Les utilisateurs, parfois surpris par cette nouvelle proposition, ont petit à petit découvert ses nombreux avantages : travailler sur des applications toujours à jour, stocker ou exploiter des ressources ou des projets en ligne, et collaborer avec leurs équipes.
Fred Rolland, responsable du développement stratégique international de la vidéo chez Adobe, retrace l’historique du cloud pour les outils vidéo et esquisse les nouveautés enthousiasmantes qui se dessinent à l’orée de la récente intégration de frame.io. L’acquisition en août 2021 de cette start-up, rapidement devenue emblématique, est une étape majeure pour l’évolution des possibilités collaboratives et à plus large échelle pour l’exploitation des possibilités du cloud avec la vidéo.

Peux-tu nous présenter les différentes étapes marquantes de l’utilisation du cloud pour les outils créatifs d’Adobe ?
Nous avons fêté en mai 2021 les dix ans d’Adobe Creative Cloud et fêtons cette année les dix ans de la dernière version vendue en licence perpétuelle. Adobe Creative Cloud a été lancé en 2011 et en 2013 nous avons basculé complètement sur une offre cloud, l’abonnement remplaçant les licences. Notre ambition première était de proposer un mode de distribution adapté aux cycles d’évolution qui ne sont plus de deux ou trois ans comme avec les Adobe Creative Suite. Elles sont maintenant intégrées au fil de l’eau. La notion d’abonnement est idéale pour proposer des logiciels régulièrement mis à jour sans les contraintes de respect des calendriers de sorties.
La première idée du Creative Cloud était d’adopter cette notion d’abonnement. À l’époque, en 2012, l’iPad entrait en scène. Adobe avait tout de suite compris qu’un nouveau domaine d’applications était à inventer pour ces nouveaux appareils qui permettraient aux créatifs de pouvoir travailler différemment en mobilité. De la mobilité découle le besoin de synchronisation entre une App sur iPad et une application sur poste de travail. La capacité de proposer des évolutions est inscrite dans l’ADN du Creative Cloud. Les smartphones et les tablettes comme les iPad ont considérablement accéléré les choses.
Dès 2012, les éditeurs de presse commençaient à revoir leur façon de délivrer du contenu, que ce soit pour des journaux ou des magazines, en versions numériques. InDesign devait donc être capable de publier des contenus sur iPad en version numérique.

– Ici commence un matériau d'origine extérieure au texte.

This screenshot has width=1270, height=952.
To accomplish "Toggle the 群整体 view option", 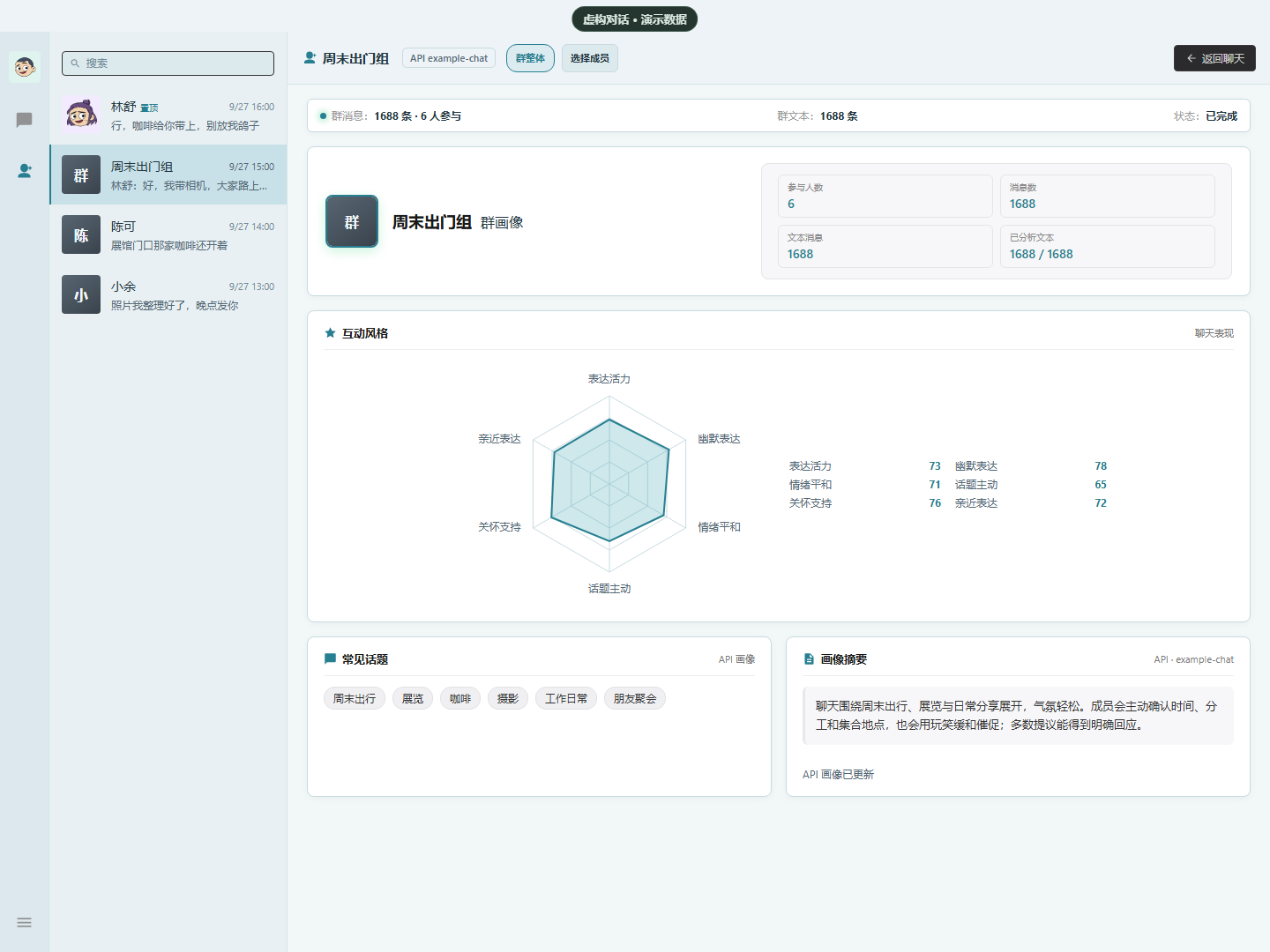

Adobe se devait d’accompagner ses clients sur ces notions révolutionnaires qui imposaient des mises à jour beaucoup plus fréquentes. Les applications majeures comme Photoshop, Illustrator, InDesign et Premiere Pro ont été modifiées dans ce sens, ce qui nous a permis de rattraper rapidement le retard par rapport aux produits en place sur le marché. C’est à cette époque que j’ai rejoint Adobe.
Dès cette époque Adobe a communiqué sur les atouts du cloud et les fonctionnalités additionnelles augmentant les capacités propres des logiciels. Notamment via l’accès à des éléments externes et des typos. Nous avons en effet très vite ajouté des fonctionnalités à la partie cloud pour faciliter le travail collaboratif, d’abord pour un seul utilisateur. Nous lui permettons de retrouver ses contenus créés à partir de son application iPad sur son poste de travail.
Nous avons ensuite développé la notion de « cloud documents » pour les applications Photoshop, Illustrator et l’application de dessin Fresco conçue à l’origine pour iPad (principalement pour le Matte Painting). Nous avons ensuite ouvert les recherches autour du travail collaboratif entre plusieurs utilisateurs. De ces réflexions est né le concept de librairies cloud permettant de partager simplement des éléments graphiques entre plusieurs personnes, que ce soit dans la vidéo ou dans le print.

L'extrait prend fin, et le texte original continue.